_Work task_:
Repeat word for word the lines from the top of the records through the line containing "The height and width of the screenshot is (651, 1103).", and skip the pictures.

Stored entries

=== Begin Enclosure ===

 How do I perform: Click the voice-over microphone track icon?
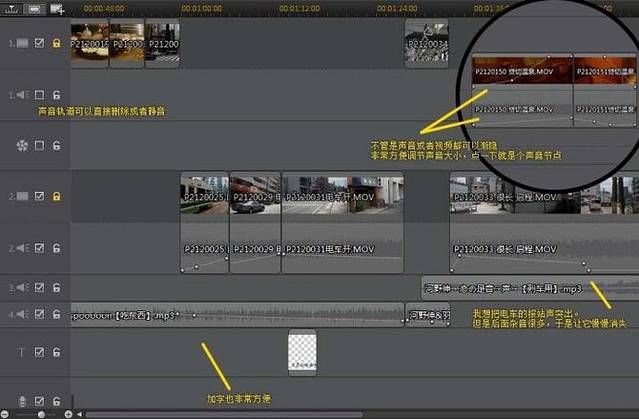tap(23, 400)
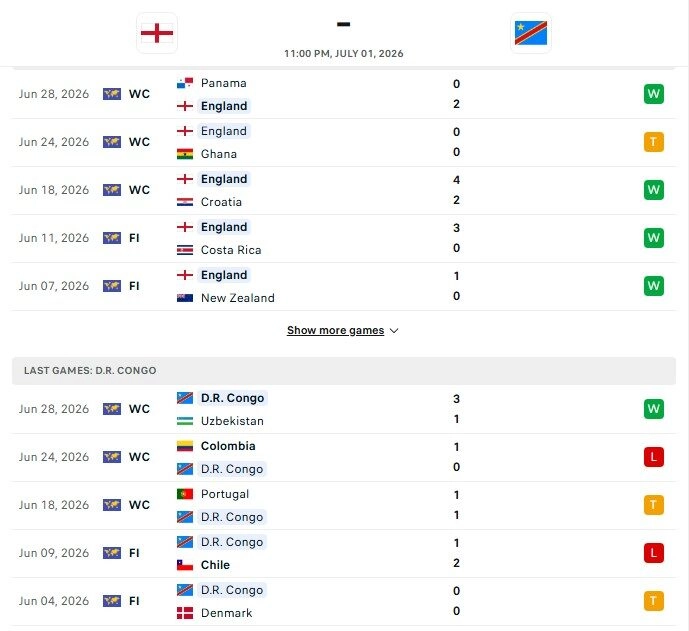Click the Jun 18 England vs Croatia match row

344,191
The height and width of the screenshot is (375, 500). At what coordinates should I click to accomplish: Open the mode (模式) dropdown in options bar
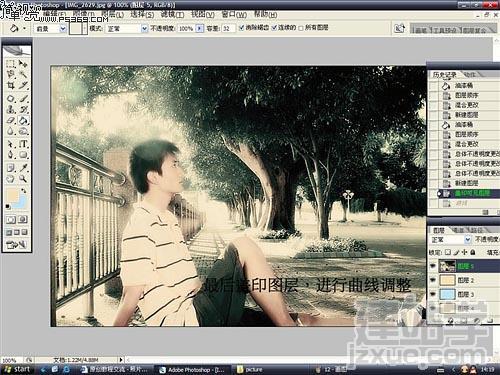127,29
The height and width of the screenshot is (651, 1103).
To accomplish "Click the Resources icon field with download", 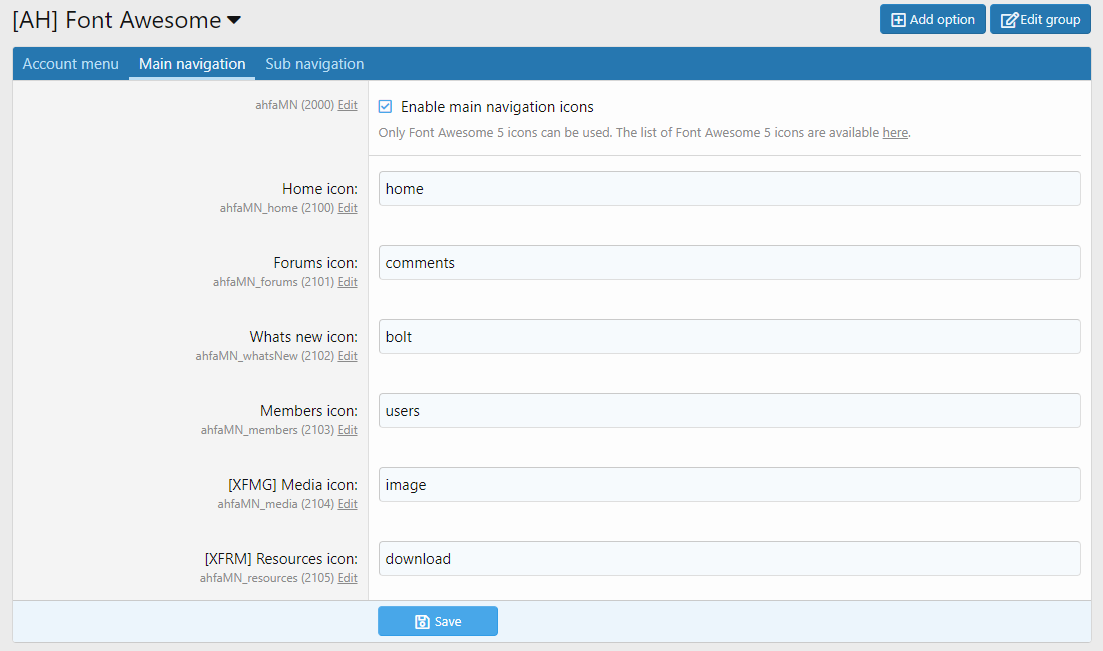I will pyautogui.click(x=729, y=558).
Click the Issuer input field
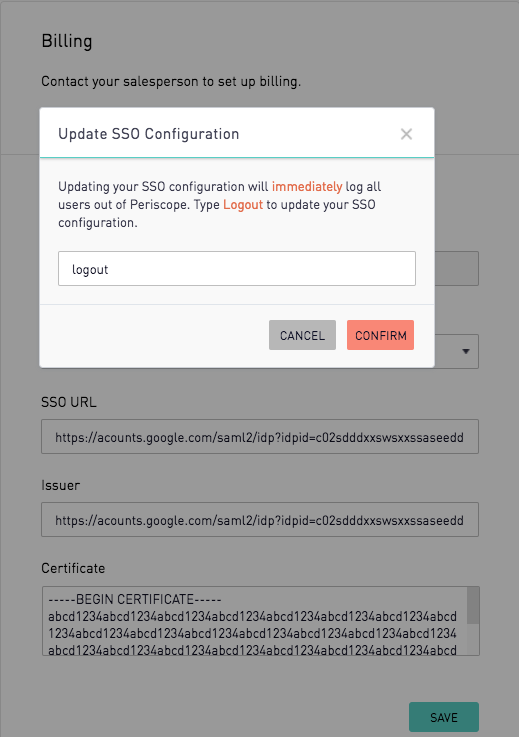 (x=260, y=519)
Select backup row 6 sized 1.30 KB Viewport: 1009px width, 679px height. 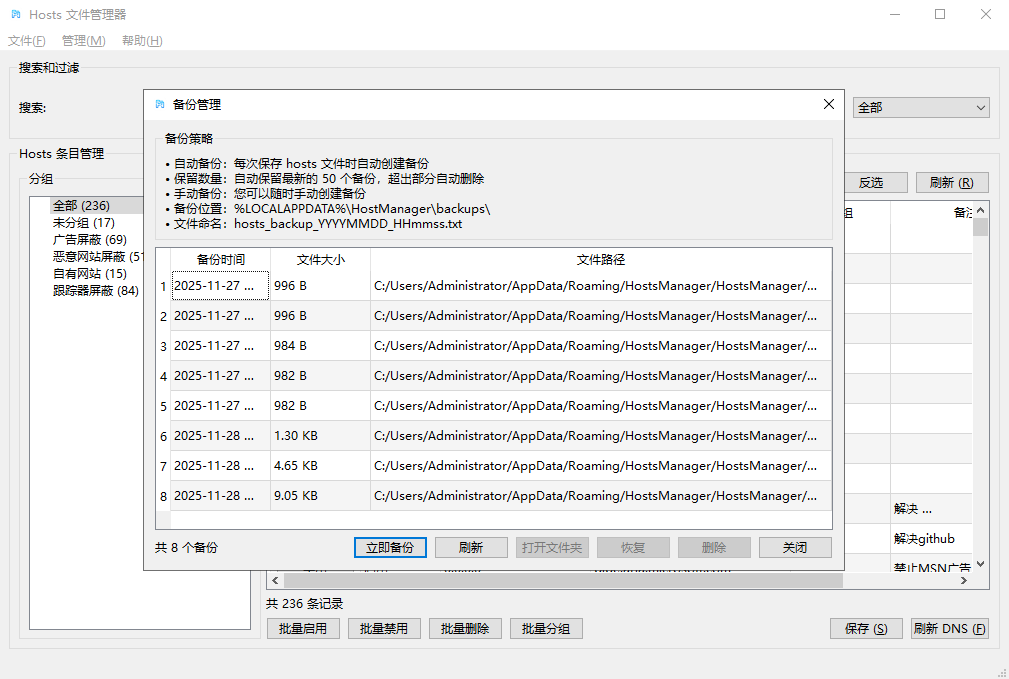(500, 436)
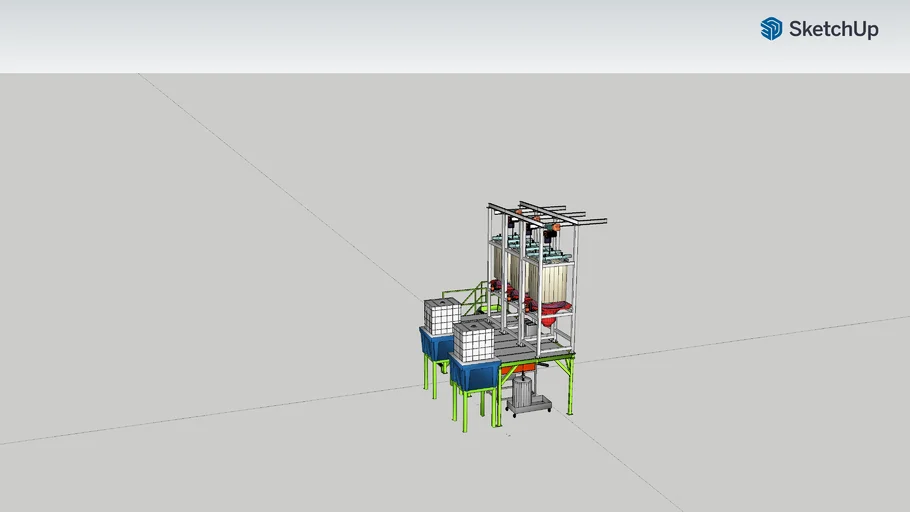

=== End Enclosure ===

_Exercise answer_:
 How do I perform: Click the voice-over microphone track icon?
tap(23, 400)
Click the Jun 18 England vs Croatia match row

344,191
The height and width of the screenshot is (375, 500). At what coordinates should I click to accomplish: Open the mode (模式) dropdown in options bar
127,29
The height and width of the screenshot is (651, 1103).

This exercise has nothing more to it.